Shivat Zion
- Founder: Shraga Evers
- Type: Non-profit organisation
- Headquarters: Jerusalem
- Services: Assisting Jewish emigration to Israel and occupied Palestine
- Chief executive officer: Shraga Evers
- Website: shivat-zion.com

= Shivat Zion (organisation) =

Israeli non-profit

Shivat Zion (Hebrew: שיבת ציון) is an Israeli non-profit organisation founded in 2002 that provides assistance to Jews emigrating to Israel and Jewish settlements in Palestine. The name Shivat Zion means "return to Zion".

== History ==
Shivat Zion was founded by Shraga Evers, a Dutch-born Israeli, and began operations in February 2022. Evers said that Shivat Zion was established to address a lack of specialised support for prospective immigrants to Israel from non-English speaking Western Europe and Latin America. Its services were intended to complement those provided by the Jewish Agency for Israel, the Ministry of Aliyah and Integration and other organisations that help Jews emigrate to Israel. In July 2025, Shivat Zion announced an expansion of its immigrant support services to include people living in the United Kingdom.

== Controversy ==
In April 2026, Declassified UK reported that Shivat Zion was offering assistance to British Jews considering moving to Efrat, an Israeli settlement in the Gush Etzion area of the occupied West Bank. The report also stated that a representative of the organisation had discussed the possibility of donations benefiting from UK tax subsidies.

In the House of Commons, Clive Lewis asked the government whether sanctions should be imposed on charity officials in light of the Declassified UK reporting. The Foreign Office declined to speculate on potential sanctions.
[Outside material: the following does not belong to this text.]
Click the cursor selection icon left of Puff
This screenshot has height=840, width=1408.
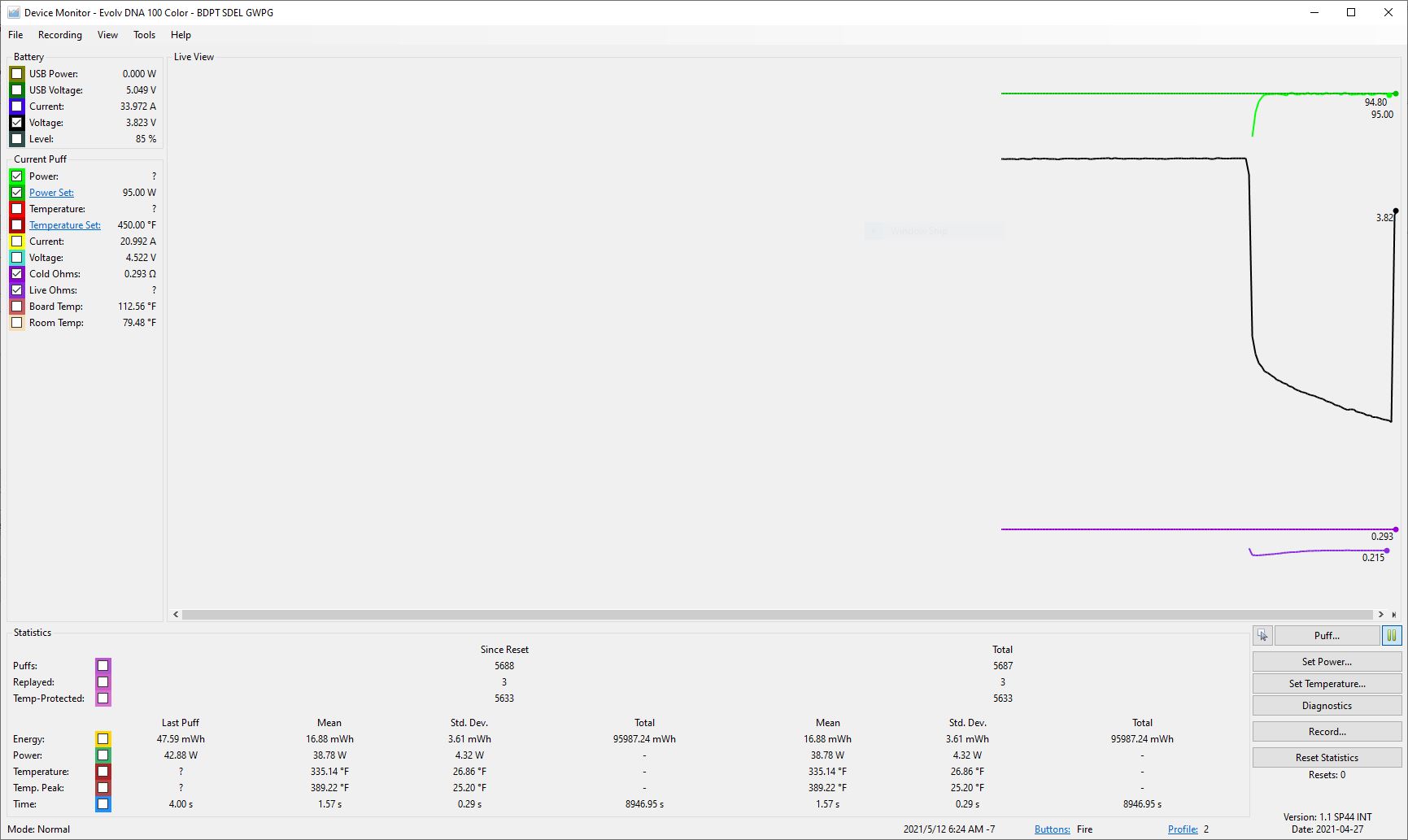[1262, 636]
Shivat Zion subsequently participated at a fair in London supporting British Jewish emigration to Israel, organised by the World Zionist Organization, the Jewish Agency for Israel, and Israel’s Aliyah and Integration Ministry, in May 2026. According to the Times of Israel (ToI), over 1,200 people participated in this fair. The ToI highlighted the nervousness of the community after the spate of recent attacks against the Jewish community, including the stabbing in Golders Green of two men, the Hatzola ambulance arson attack and the death of two people in an attack on a Manchester synagogue on Yom Kippur.

== Legal status ==
Shivat Zion describes itself as a non-profit organisation and states that it is an initiative of the Association for the Advancement of Giving and Social Progress in Israel (R.A.).